Кастро с удивительным проворством вскочил, отряхнул невидимую пыль с рубашки и развел руками. В его осанке не осталось ни намека на остеопороз.

— Вы, по вашим собственным словам, на своем законном месте. Зачем вам его покидать?

Безмятежная улыбка Кастро никак не сочеталась с беспощадным взглядом его медных глаз.

— Мы ведь вам ничего не сделали! — Дуайт вложил все силы в произнесение слов, но его голос все равно был неестественным и булькающим.

— Мистер и миссис Никерсон, вы ведь гордитесь своей безупречной родословной? Вашими предками, что выстроили города на месте дикой природы, или, как вы любите говорить, «нанесли их на чистый лист»? Как ни взгляни, вы ничем не отличаетесь от тех, кто истреблял коренное население, и тех, кто истреблял нас. То, что я пришел получить, — лишь малая толика того, что я потерял по вашей вине.
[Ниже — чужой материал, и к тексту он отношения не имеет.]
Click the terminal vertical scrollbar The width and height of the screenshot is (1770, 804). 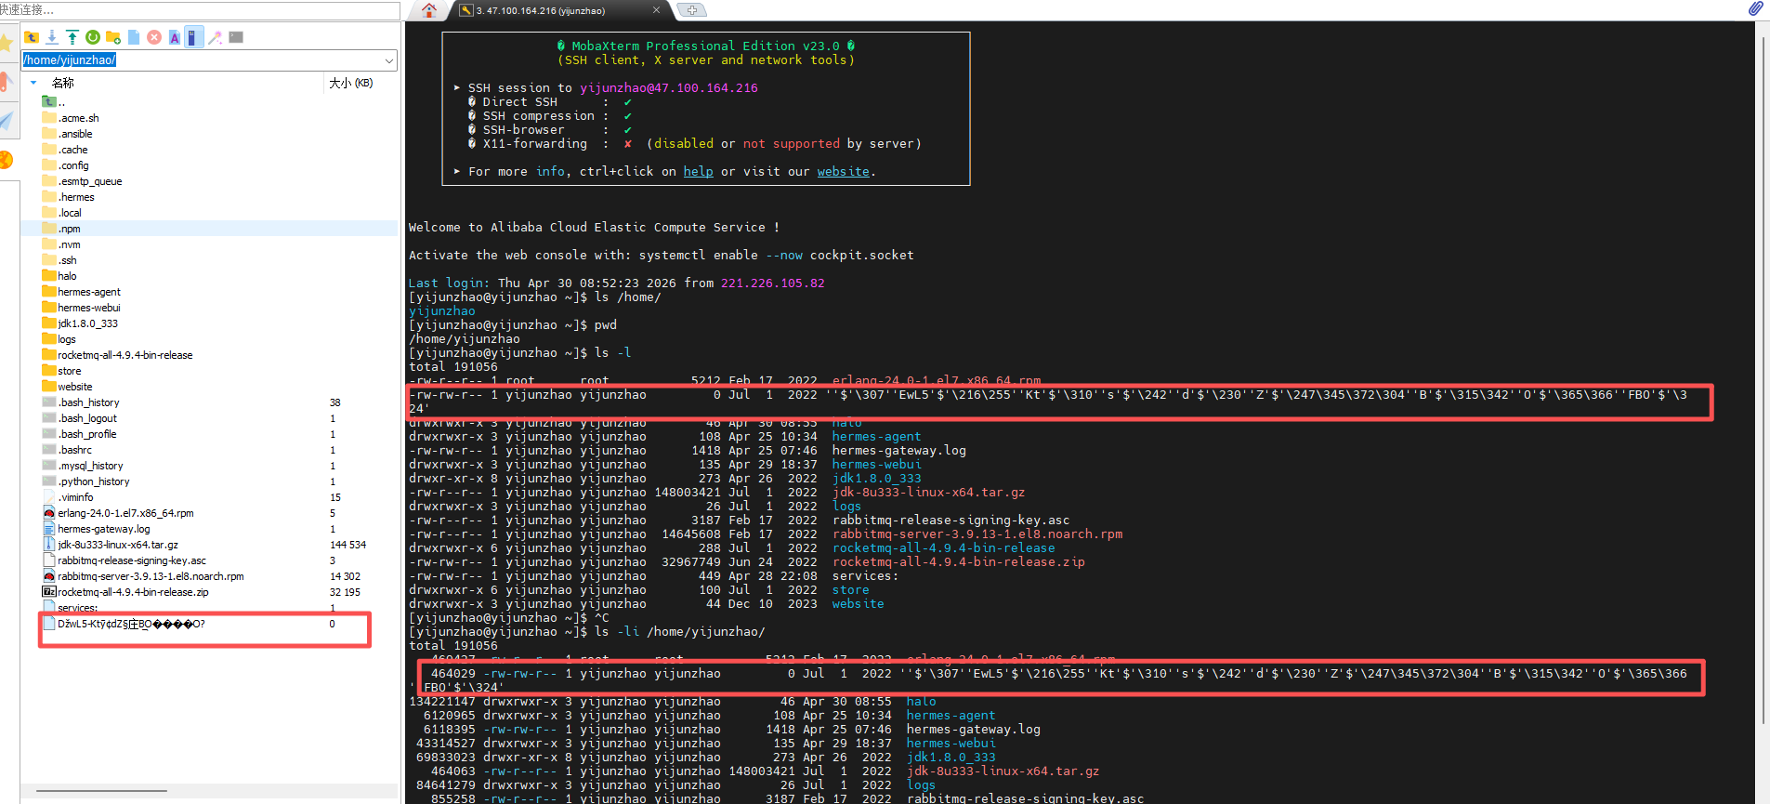(1763, 372)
— Но мы не имеем отношения к тому, что делали наши предки! — Дуайт давился каждым слогом, но Кастро прекрасно его понял.

— Пусть так, но вы их прямые наследники. Верно? — Улыбка Кастро стала такой же мрачной, как и взгляд. — Будете это отрицать? Встанете и оспорите это утверждение? Нет? Так я и думал.

— Умоляю, позвольте нам помочь. Что бы вы ни искали, мы отыщем это для вас. — Сдавленная мольба Эдит свидетельствовала о том, что она паникует не меньше Дуайта. Кастро наверняка задумал навсегда оставить их неподвижными. — Все, что угодно!